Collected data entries
───
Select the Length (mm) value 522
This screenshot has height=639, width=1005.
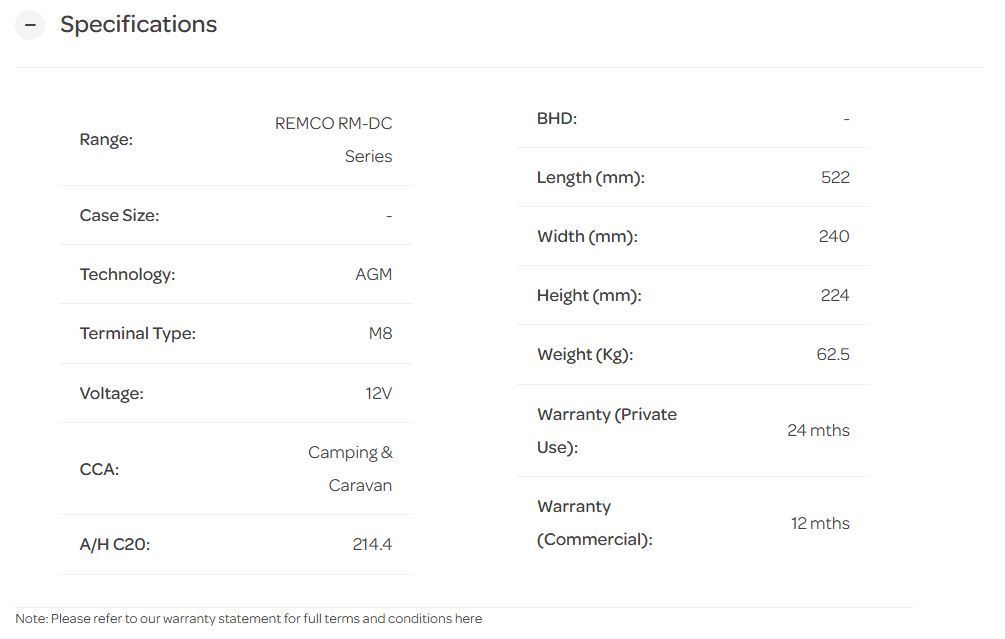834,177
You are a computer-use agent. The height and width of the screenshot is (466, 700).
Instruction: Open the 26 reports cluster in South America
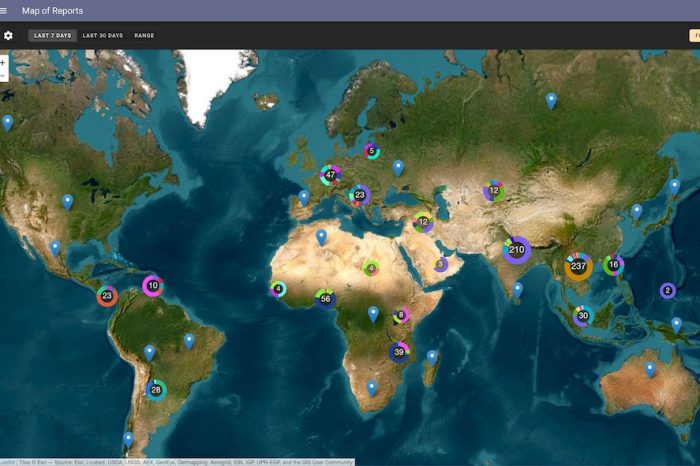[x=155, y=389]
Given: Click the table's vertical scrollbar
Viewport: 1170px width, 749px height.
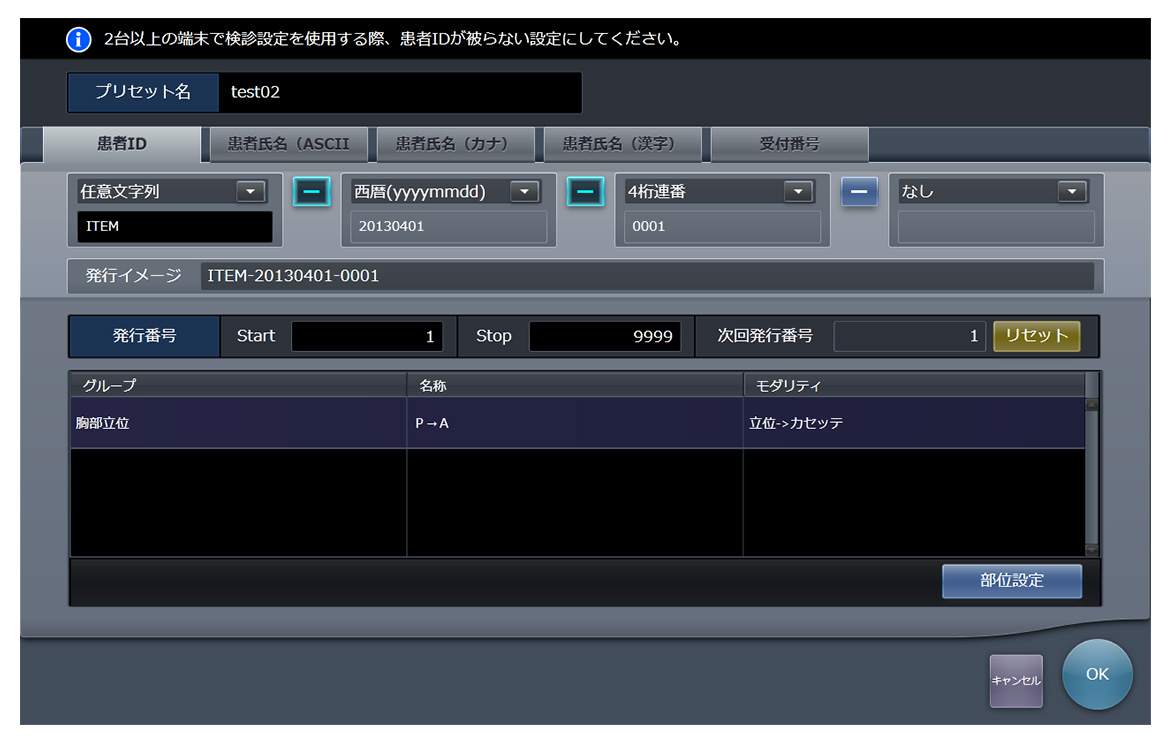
───
Exactly the lines from the one that contains "Instruction: Open the" to the last line of the data, both included, should be set down, and no pictures should appear among them.

Instruction: Open the 26 reports cluster in South America
[x=155, y=389]
Given: Click the table's vertical scrollbar
Viewport: 1170px width, 749px height.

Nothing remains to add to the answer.